I can understand some of what you are saying as I am a fellow depressee. Is there such a word?

I wish I had some advice for you but unfortunately I can’t even take meds as I am pregnant and choose to breastfeed my children. So my only option is therapy, which is not viable at this time because of money. Mtgman is a big help especially when I have a really bad day.

Back to you, I would just like for you to know that as long as you can see some of the problem then you are one step ahead of the depression. Being able to talk about it and knowing when something helps and when something doesn’t is a step in the right direction.

Talk to your doctor. Talk to other people whom you feel confortable with, like a real close friend. This is what always helps me. Wish I could say more.

I’m depressed, and I get kind of the same effect from caffeine.

Caffeine, to put it short, makes me high. It makes me euphoric. A shot of espresso makes the whole world look sunny and good and makes me so happy I want to sing and dance and do all kind of silly stuff. I can’t believe this stuff is legal.

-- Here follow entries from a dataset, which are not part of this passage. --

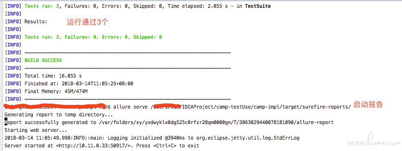Click the Press <Ctrl+C> to exit text
The image size is (402, 151).
coord(168,146)
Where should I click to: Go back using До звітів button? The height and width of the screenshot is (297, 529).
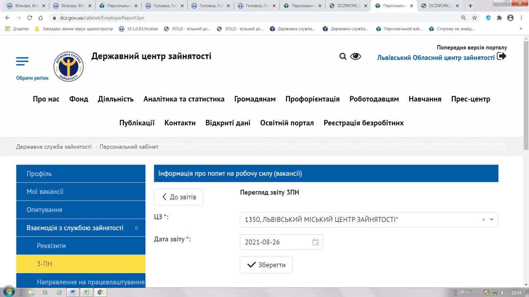click(179, 197)
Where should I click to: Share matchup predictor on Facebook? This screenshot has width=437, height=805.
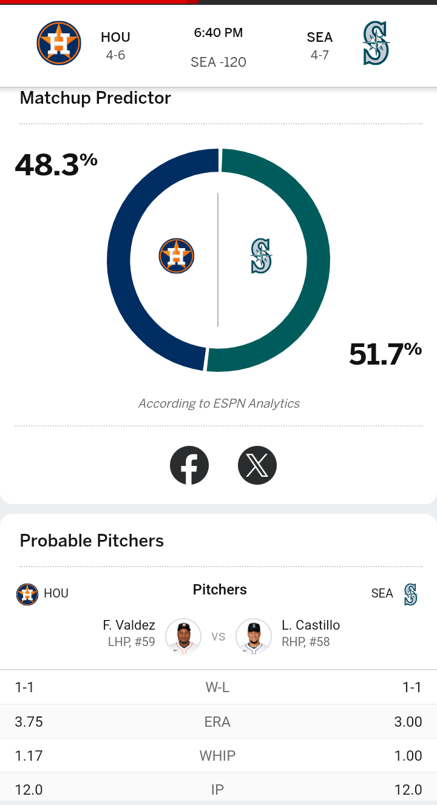[189, 465]
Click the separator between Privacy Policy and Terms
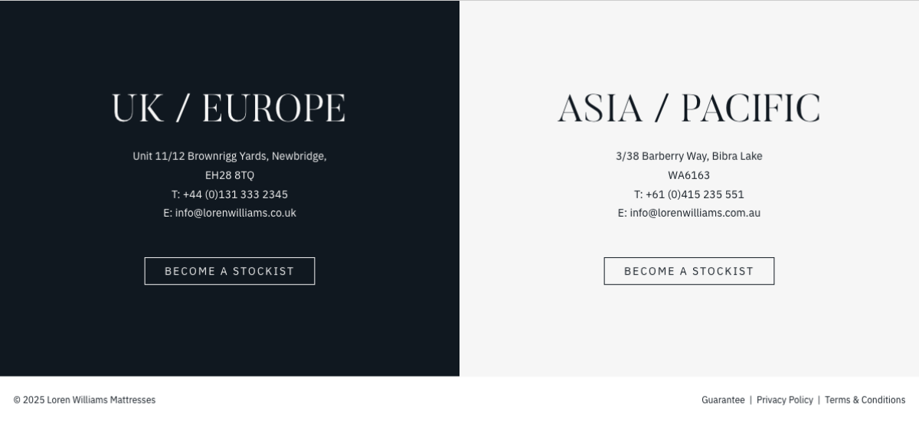This screenshot has width=919, height=437. pyautogui.click(x=819, y=399)
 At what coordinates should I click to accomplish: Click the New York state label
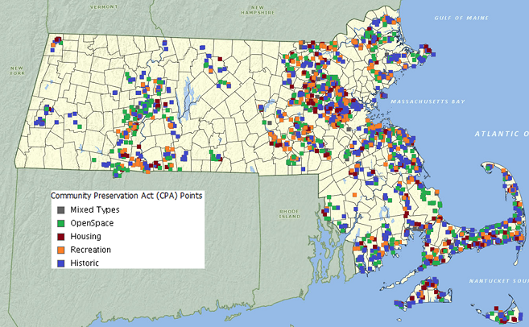coord(17,70)
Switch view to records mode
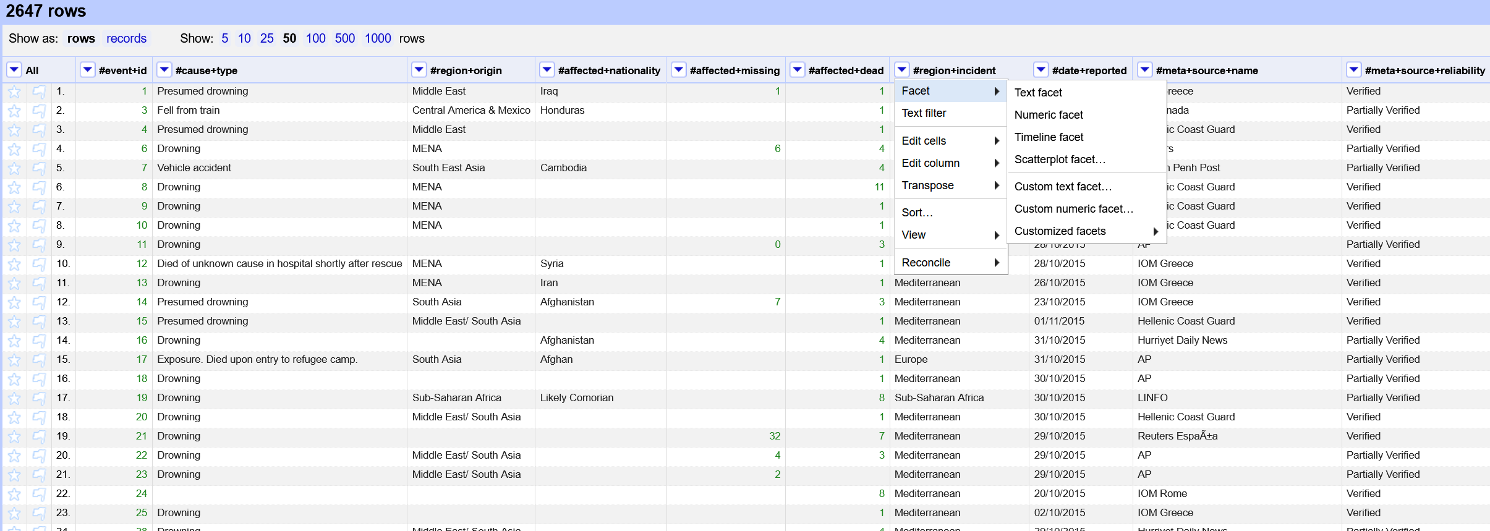 (126, 38)
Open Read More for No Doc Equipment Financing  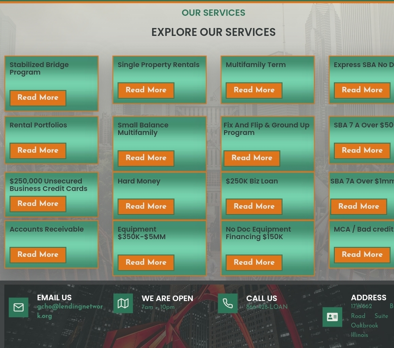coord(254,263)
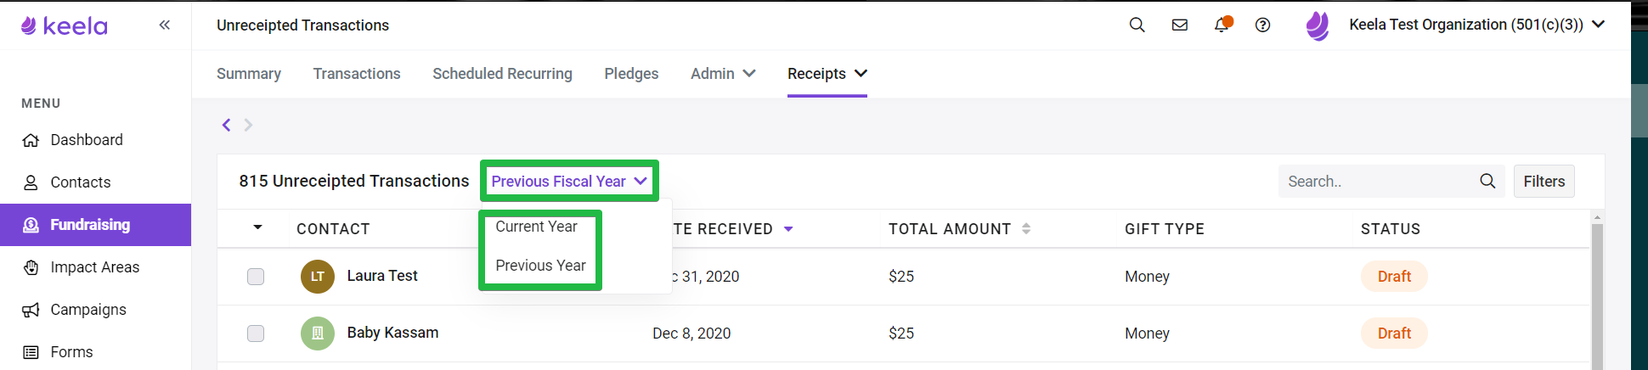Image resolution: width=1648 pixels, height=370 pixels.
Task: Choose Current Year from the list
Action: point(537,227)
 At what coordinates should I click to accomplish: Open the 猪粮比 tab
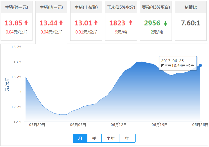[191, 7]
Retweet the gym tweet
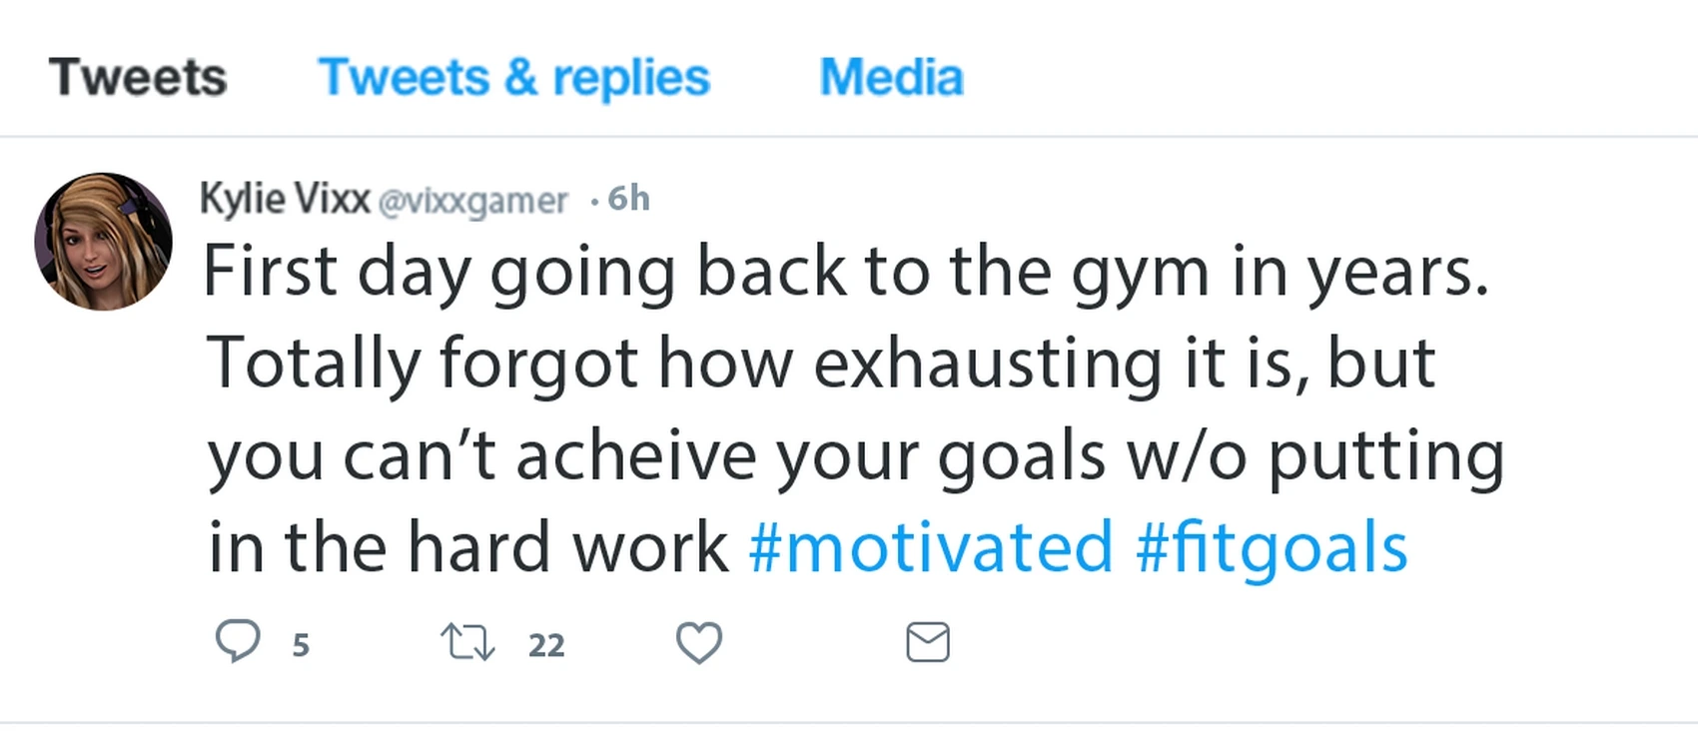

Euphoria for a buck a shot. I am amazed every day.

Usually I don’t drink caffeine one week out of every month so that I can hopefully keep from getting too dependent. My caffeine of choice is espresso…soda and regular coffee don’t give me the whole euphoria thing quite as strong, even if I drink large amounts. I try not to drink after fourish, or else I’ll be up all night.

All in all caffeine has been really good for me. Cheap. Legal. Availible everywhere. Minimal negative side effects. Sometimes I quit for a while, and then I feel all good about quiting. Then I start back up and I feel all good because of the caffeine. I can’t lose.

Yeah, good therapy is probably best, but if you can find a way to use caffeine responsibly, I say go for it. The trick is finding out your limits and understanding what you can do before negative stuff sets in.